* [Supplied text]:

━━━━━━

The Kensington Runestone contains 23 different runic letters (or “runeforms”), which are used to write an inscription of 46 words and 7 numbers. Eleven of the runeforms, and more than a dozen of the words, were unknown to the experts of 1898. In addition, the numbers on the stone failed to conform to the proper notation conventions as they were then known. For these and other reasons, time and time again, the case was made for fraud. Once the first couple of investigators had proclaimed the stone to be a forgery (and they weren’t even experts, see p.8 sidebar), it seems as if the taint of scandal became so intoxicating to the academic community that the stone simply couldn’t get a fair hearing for the hysteria. Once it was “known” to be a hoax, whole reputations and careers were made by trashing the stone and its few defenders.

The way the Kensington Runestone, and Olof Ohman, became objects of scorn says more about the psychological opposition to fresh ideas than about the proper conduct of science. The way some of the experts comported themselves, in the face of the unknown, does a disservice to the ideals of the scientific method. Personal attacks took the place of data collection. Sloppy scholarship and unreferenceable claims became the order of the day. Invoking “the experts” took the place of doing actual research. The general attitude toward the Kensington Runestone was one of contempt, as evidenced by Professor Jon Helgason’s remark to Kensington Runestone “debunker” Erik Moltke, which Moltke quoted in a 1951 article for Antiquity magazine: “In my opinion the inscription on the Kensington Stone is such that no philologist with any self respect could in any decency write about it.” The stone posed an effrontery to these men’s sense of expertise, and Moltke’s contempt for the stone was as great as Helgason’s. But rather than thrusting his nose up in the air and ignoring it, as Helgason deemed to be the proper response, Moltke expressed a more aggressive opinion as to how one should approach the anomaly. “There has been so much fuss made about this inscription that a stop must be put to it,” Moltke wrote.

━━━━━━

* [What the task asks]: Pick up the Kensington Runestone passage after its final sentence and continue it.

* [Data block]:
━━━━━━

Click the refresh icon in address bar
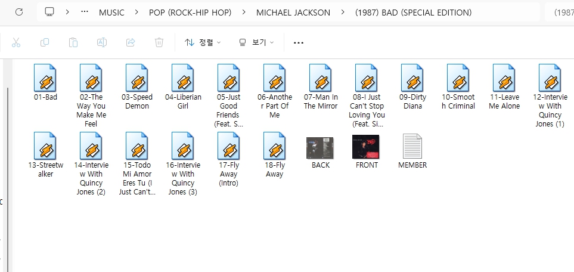574x272 pixels. click(19, 12)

━━━━━━

* [Exercise response]:
Sloppiness and hubris pervade the quality of scholarship that the stone has been subjected to through the years. In his zeal to “put a stop to it,” Moltke resorted to some extremely heavy-handed rhetoric, as when he wrote of the stone in 1949, “See what an abortion it uses as an a-rune.” In addition, Moltke claimed that the n-rune had gone out of use by 1100 and that was reason enough to declare the Kensington Runestone a forgery. But the n-runeform as shown on the stone was later discovered to have been in use well into the 14th century, as documented by various scholars since J.E. Liljegren found one in 1832. When this information became known, both Moltke and another skeptic, Sven Birger Frederik Jansson, quietly dropped it from their list of complaints. As for the a-runeform, it is found on the Lye Church inscription from medieval times on the island of Gotland.

So many of the runes, flatly declared to be “impossible” in 1898, could have been found with a little research. The runes in question simply hadn’t made it to the runic dictionaries yet, but they each existed in referenced works, and in principle, they could have been found. Simply put, the Kensington Runestone was never seriously studied by those most qualified to do so. It was merely written off, when in reality, it had much to teach. It is hardly an exaggeration to suggest that if the stone had been subjected to serious scrutiny and authenticated in 1898, it would have advanced our knowledge by 100 years in the fields of Scandinavian linguistics, runology, history and the archeology of North America. As it stands, some doors in these fields are only now beginning to open, but the keys have been available for four generations.

A case in point: One of the most prominent Scandinavian linguistics texts cited in the Kensington Runestone controversy was Old Swedish Grammar with Inclusion of Old Gotlandic, published by Adolf Noreen in 1904. Moltke, and others, heavily utilized Noreen’s text to “debunk” the stone in a series of articles in various scholarly journals. However, whereas Noreen’s book was “a monumental achievement for its day,” according to Einar Haugen and Thomas L. Markey’s 1972 book The Scandinavian Languages: Fifty Years of Linguistic Research (1918–1968), it “has not been reprinted since it first appeared and, as many texts not readily accessible to Noreen and his readers have been published subsequently, it is badly in need of revision.”

Of course, in fitting with the overall pattern of the Kensington Runestone story, Moltke became one of the prime “experts” invoked by others as they dismissed the stone, even though he had used Noreen’s outdated linguistic text from 1904 as the basis for his own conclusions made as late as the 1950s. This is currently cause for no small degree of embarrassment in scientific circles, as all of those who ever built a house of cards against the Kensington Runestone, in part by citing Moltke’s (and others’) “expert” work, now find themselves on the wrong side of the issue, and their arguments hopelessly outdated.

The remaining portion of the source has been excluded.